--- DATA RECORDS ---

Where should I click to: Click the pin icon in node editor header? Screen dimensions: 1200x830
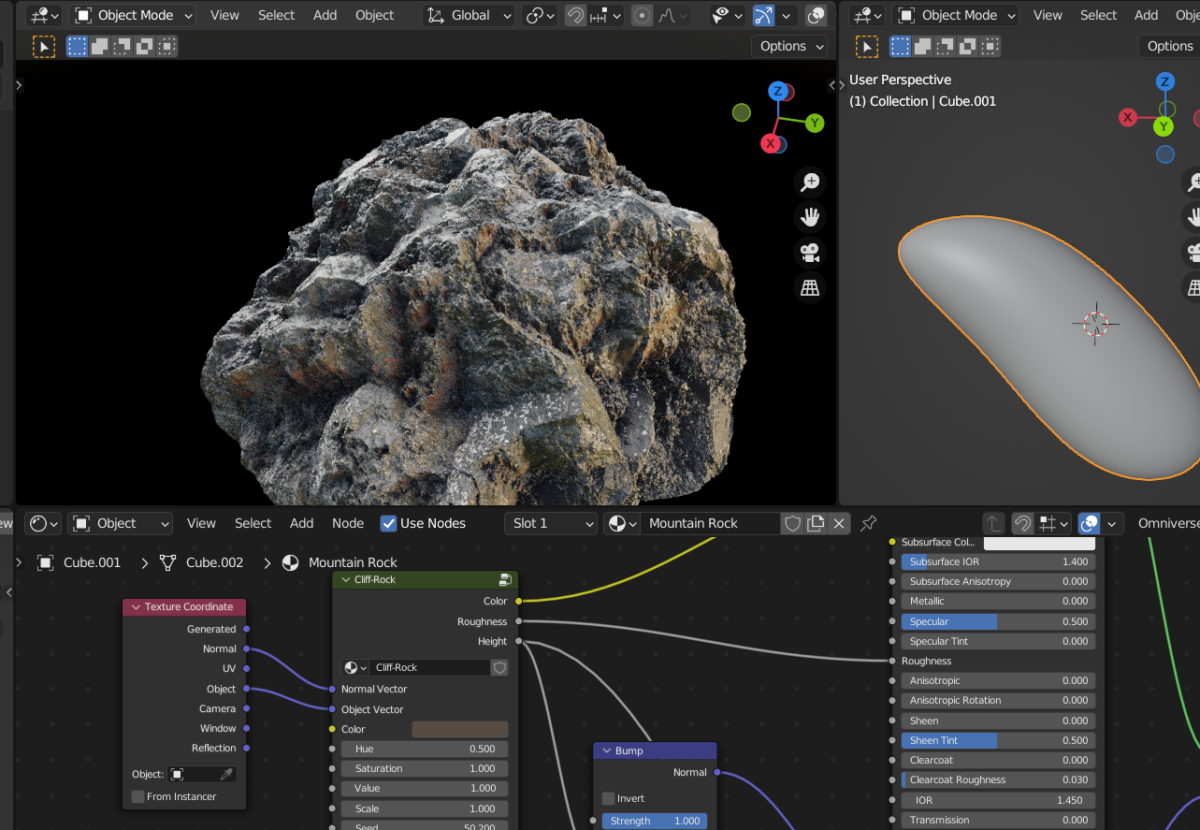point(868,523)
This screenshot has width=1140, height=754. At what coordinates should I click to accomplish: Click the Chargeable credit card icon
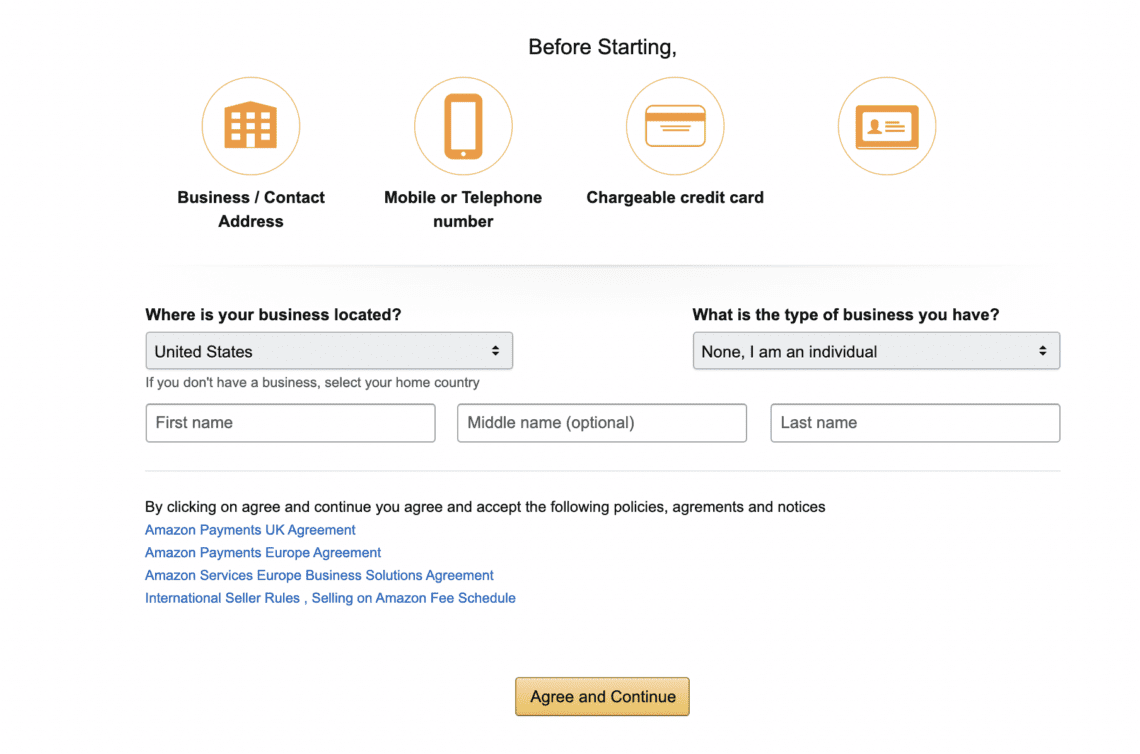point(675,126)
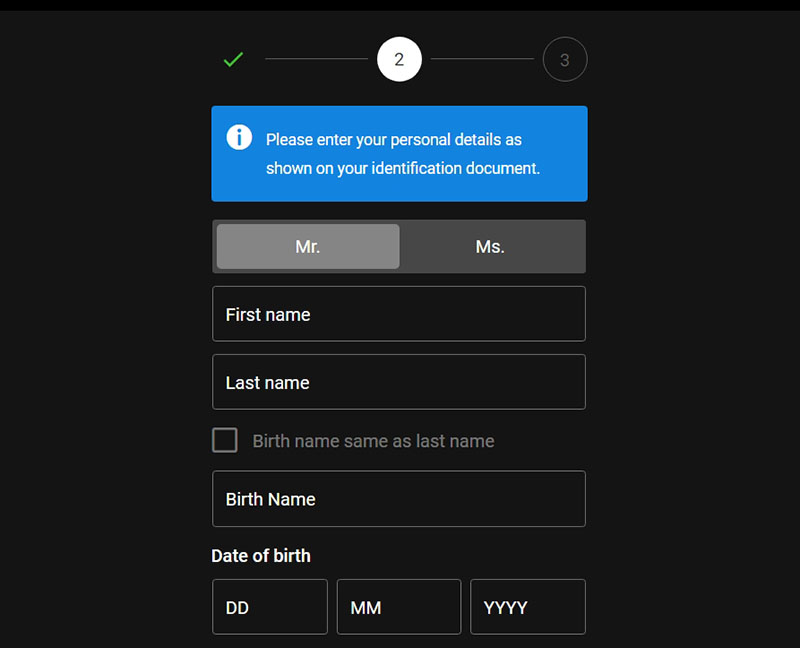Image resolution: width=800 pixels, height=648 pixels.
Task: Click progress line between steps 2 and 3
Action: [482, 59]
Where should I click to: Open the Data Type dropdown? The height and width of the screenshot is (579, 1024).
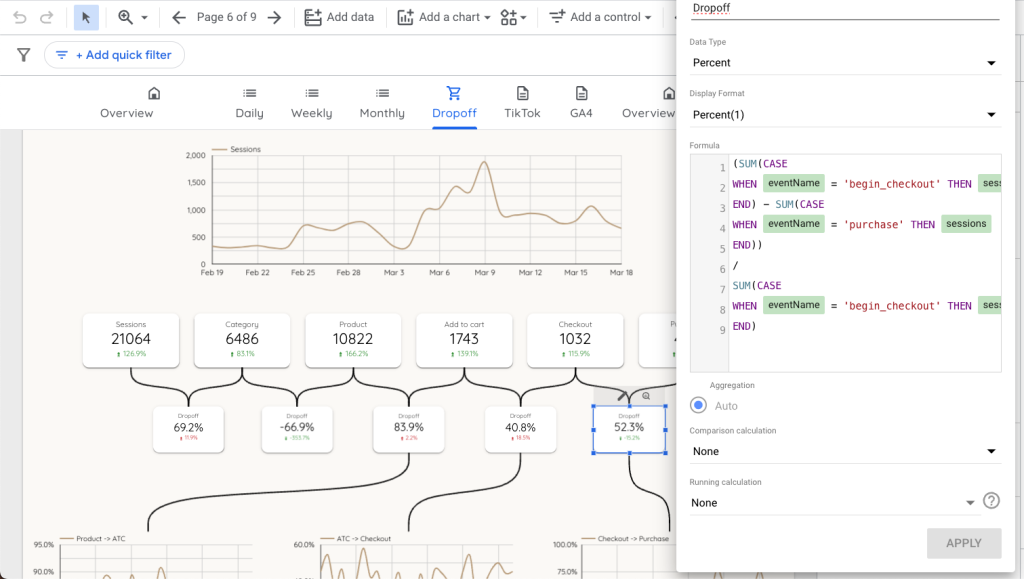844,63
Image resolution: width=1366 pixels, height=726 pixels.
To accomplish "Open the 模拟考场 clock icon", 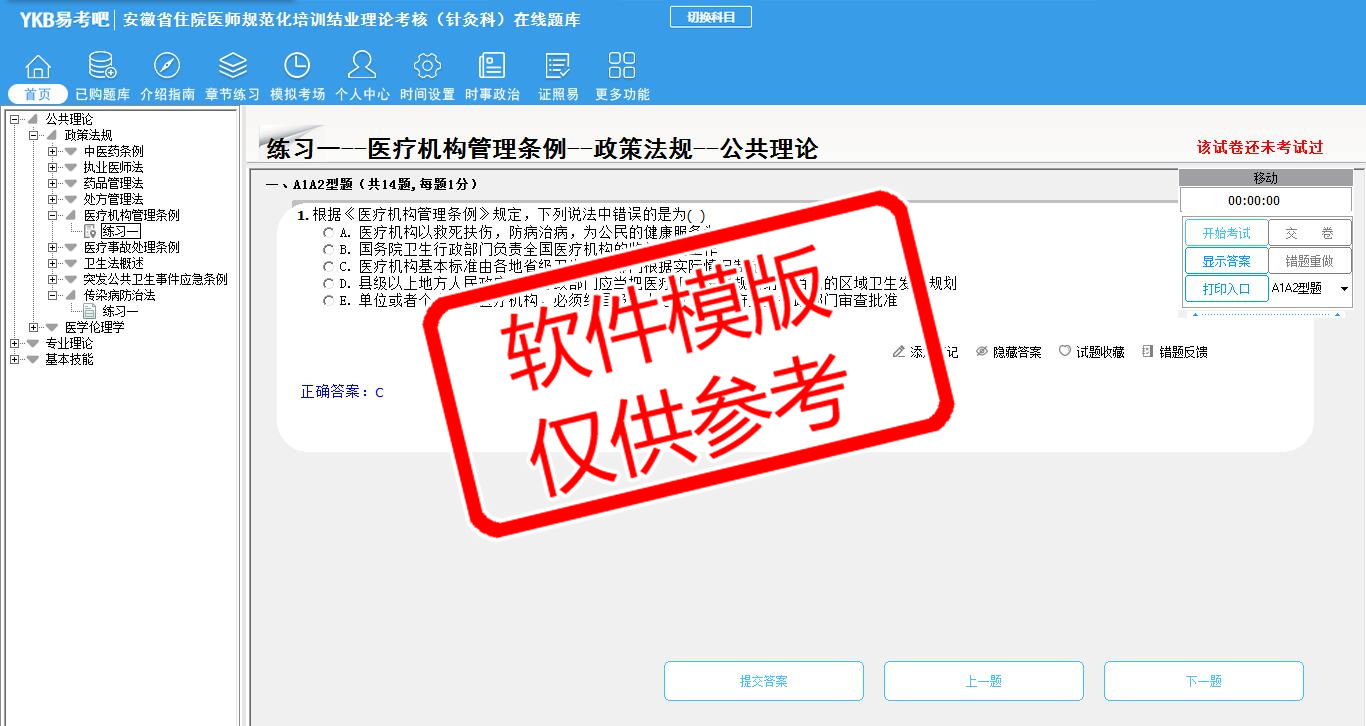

---

### [WHAT IS BEING ASKED]
Restate word for word the lines from the line with "This screenshot has" to the last line of the records above, inclusive, and omit every picture.

### [EXERCISE SOLUTION]
This screenshot has width=1140, height=754. At what coordinates should I click to accomplish: Click the Chargeable credit card icon
point(675,126)
Image resolution: width=800 pixels, height=648 pixels.
Task: Click progress line between steps 2 and 3
Action: [482, 59]
Where should I click to: Open the Data Type dropdown? The height and width of the screenshot is (579, 1024).
844,63
Image resolution: width=1366 pixels, height=726 pixels.
To accomplish "Open the 模拟考场 clock icon", 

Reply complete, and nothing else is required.